---- Text shown

Passenger Transportation

Industry Data

At the end of 2003, approximately 16,500 minibuses, 11,600 busses, and 15,800 taxis were active in Israel. The average number of kilometers driven in the year 2003 by a minibus is 45,000, driven by a bus 66,000 (in comparison to 68,000 in 1999) and approximately 88,300 driven by taxis.

 

Industry Sub-Division

There are various active organizations in the passenger transportation industry, operating various types of businesses: Co-operatives, private companies varying in size, taxis, independent drivers, tourist transporters, etc.

An alternative segmentation is by type of vehicle. Primary vehicles are regular busses, tourist busses, minibuses (15-20 passengers), transit vehicles (10 passengers), and Eshkol vehicles.

  

Market Characteristics

There are two large co-operatives active in the industry, controlling a large portion of the market. The regulated transportation industry is predominantly controlled by these two co-operatives. Some private companies are voluntarily united by the Board of Transporters in Israel.

--------

• Instruction 1:
Copy the entries below word for word, omitting the pictures from your answer.
• Instruction 2:
Extend the passage on Israel's passenger transportation industry, beginning immediately after its final sentence.
The passage above and the entries that come after it are independent of each other.

---- Stored records

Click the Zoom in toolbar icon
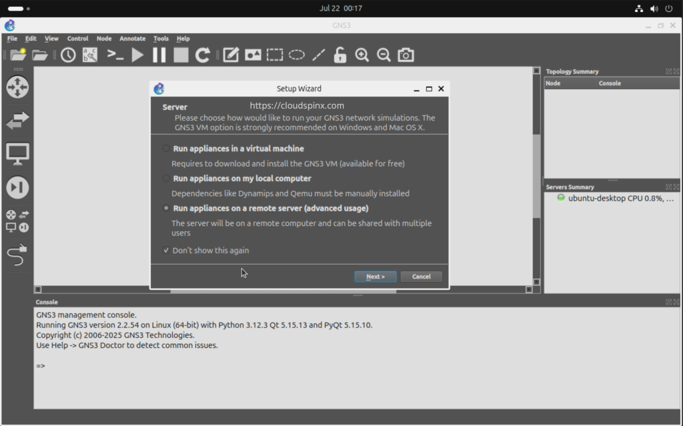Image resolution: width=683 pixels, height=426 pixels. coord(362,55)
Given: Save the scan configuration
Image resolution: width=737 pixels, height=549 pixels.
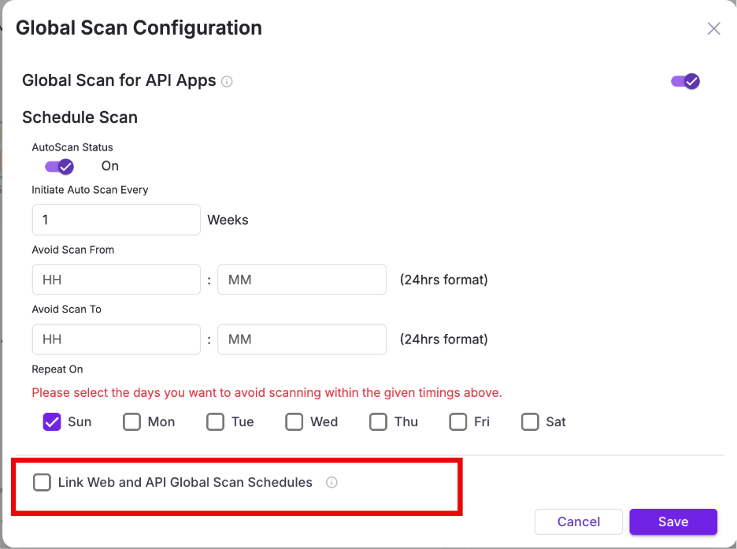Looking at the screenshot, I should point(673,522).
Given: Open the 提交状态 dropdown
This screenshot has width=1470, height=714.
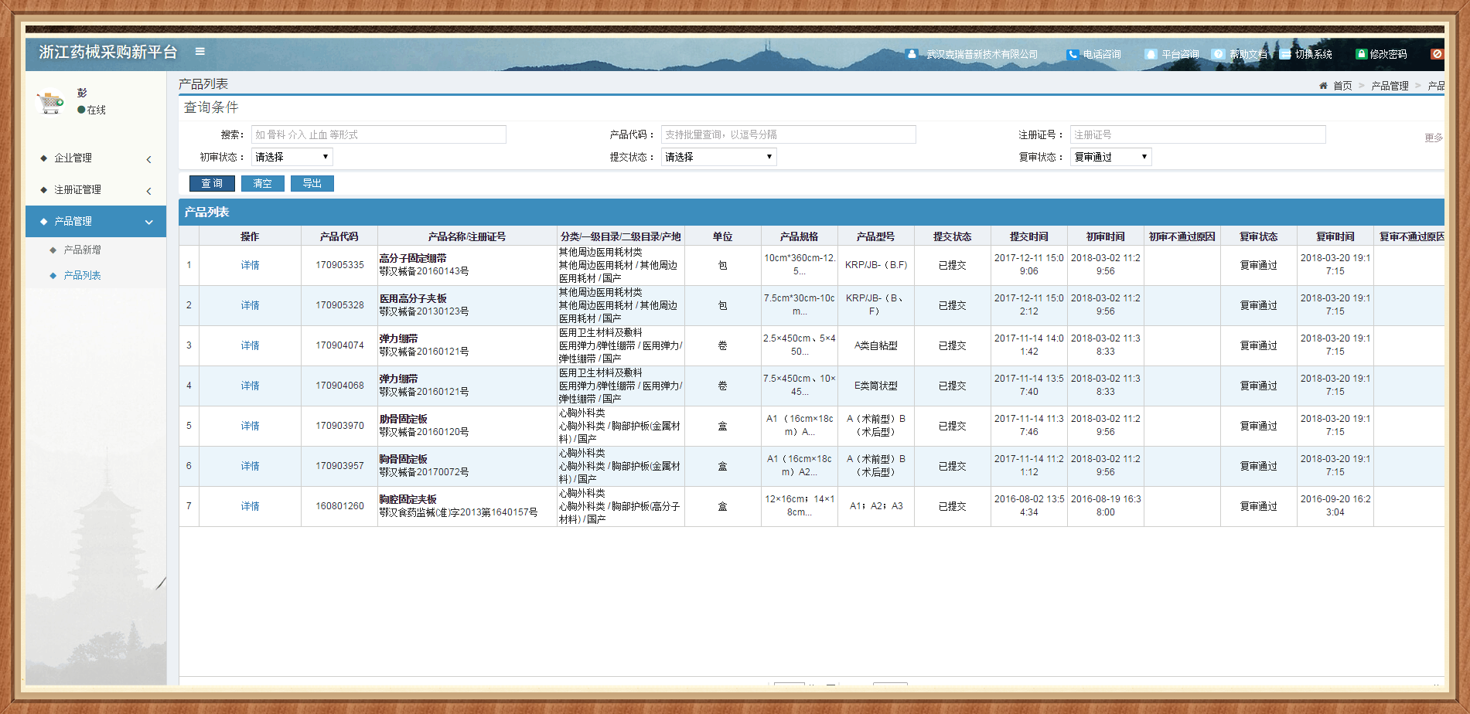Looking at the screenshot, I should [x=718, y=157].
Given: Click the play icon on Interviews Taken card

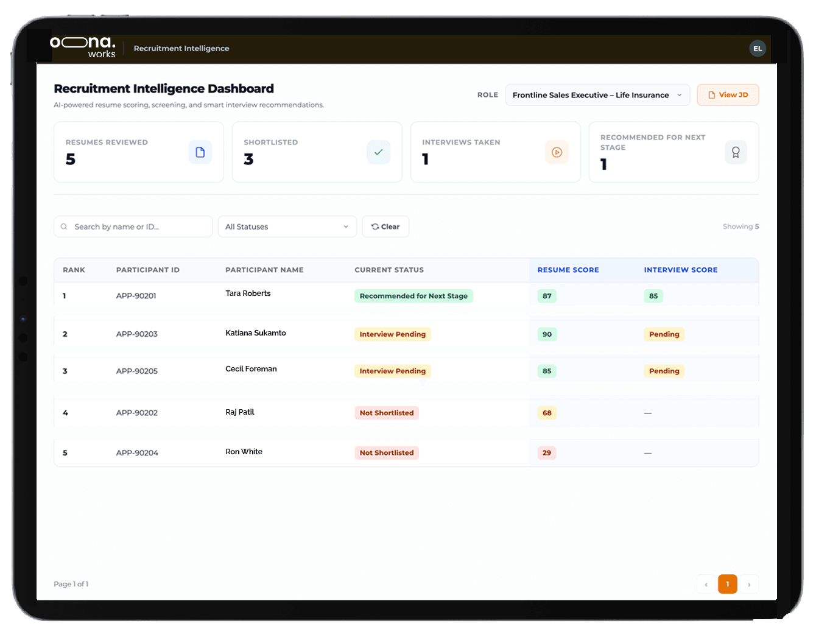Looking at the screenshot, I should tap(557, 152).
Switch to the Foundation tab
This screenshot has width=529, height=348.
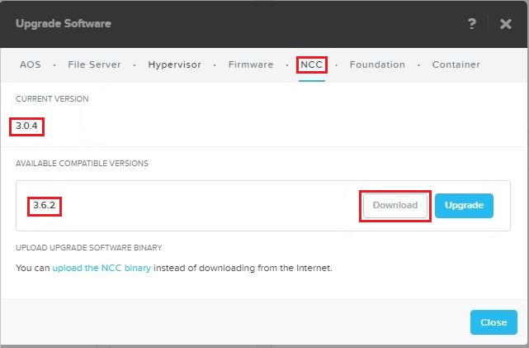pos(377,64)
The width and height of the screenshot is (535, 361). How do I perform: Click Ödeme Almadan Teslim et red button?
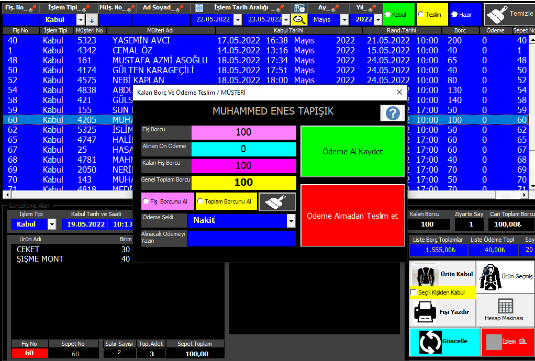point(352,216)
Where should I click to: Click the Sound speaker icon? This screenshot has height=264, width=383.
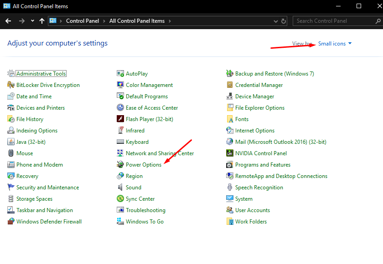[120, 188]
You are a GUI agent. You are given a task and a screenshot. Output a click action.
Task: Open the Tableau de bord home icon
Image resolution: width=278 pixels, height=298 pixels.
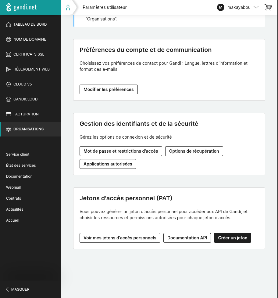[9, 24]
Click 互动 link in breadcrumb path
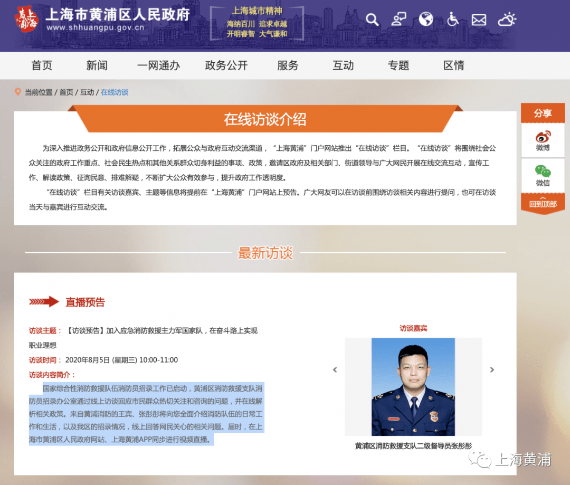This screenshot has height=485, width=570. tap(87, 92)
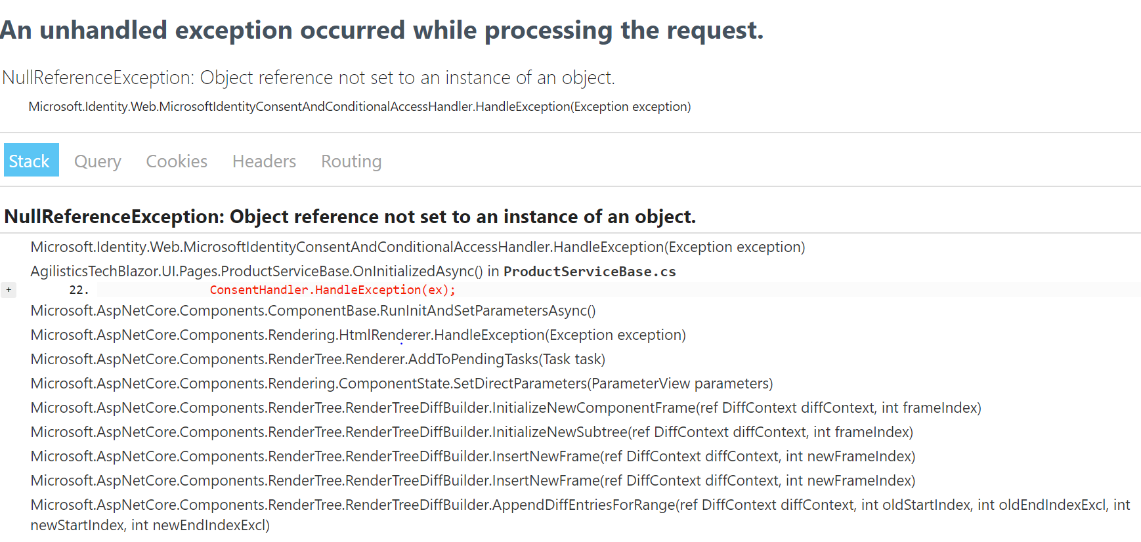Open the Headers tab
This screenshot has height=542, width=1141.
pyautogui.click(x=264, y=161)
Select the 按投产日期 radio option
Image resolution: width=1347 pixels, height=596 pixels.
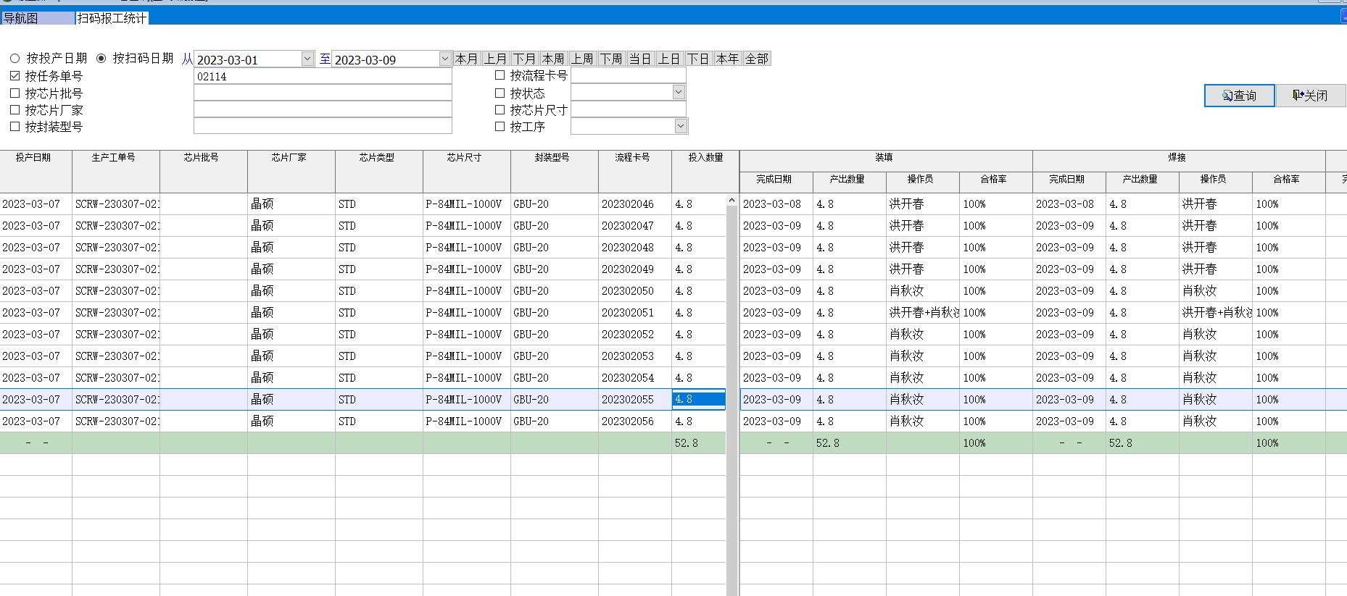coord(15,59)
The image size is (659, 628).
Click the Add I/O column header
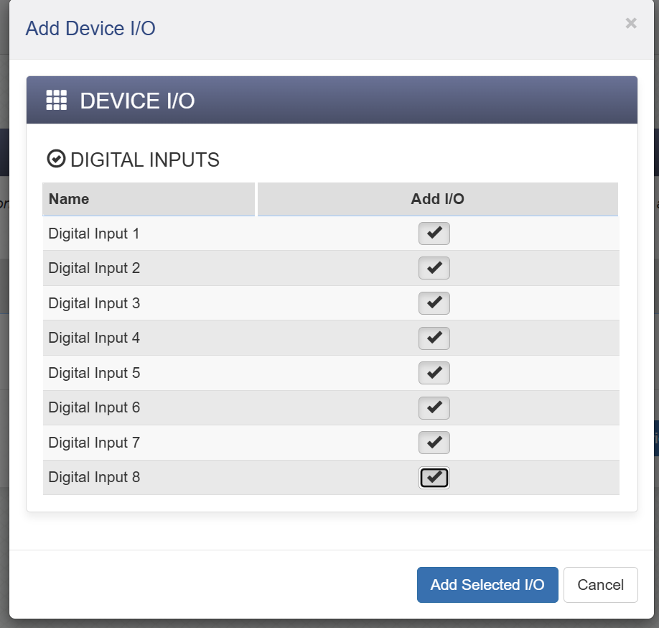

--------

• Task response 1:
Click the Zoom in toolbar icon
Image resolution: width=683 pixels, height=426 pixels. coord(362,55)
Given: Save the scan configuration
Image resolution: width=737 pixels, height=549 pixels.
Looking at the screenshot, I should point(673,522).
Given: Open the 提交状态 dropdown
This screenshot has width=1470, height=714.
Looking at the screenshot, I should [x=718, y=157].
Given: Click the play icon on Interviews Taken card

Looking at the screenshot, I should tap(557, 152).
Switch to the Foundation tab
This screenshot has width=529, height=348.
pos(377,64)
The width and height of the screenshot is (535, 361). How do I perform: Click Ödeme Almadan Teslim et red button?
point(352,216)
Where should I click to: Click the Sound speaker icon? This screenshot has height=264, width=383.
[120, 188]
You are a GUI agent. You are given a task and a screenshot. Output a click action.
Task: Open the Tableau de bord home icon
Image resolution: width=278 pixels, height=298 pixels.
[9, 24]
Click 互动 link in breadcrumb path
This screenshot has height=485, width=570. tap(87, 92)
Open the Headers tab
This screenshot has height=542, width=1141.
pyautogui.click(x=264, y=161)
Select the 按投产日期 radio option
Image resolution: width=1347 pixels, height=596 pixels.
coord(15,59)
The image size is (659, 628).
Click the Add I/O column header

• Task response 2:
The industry is highly competitive, mainly due to a surplus in transportation services.

This has aggravated over the last two years due to the drastic decrease in incoming tourism, and has caused a significant price drop in the industry.

The transportation industry is standardized by regulations and ordinances. The Ministry of Transportation requires transportation companies to fully comply with threshold provisions in order to become licensed. Ministry of Tourism requirements must also be met in order to receive authorization for tourism transportation.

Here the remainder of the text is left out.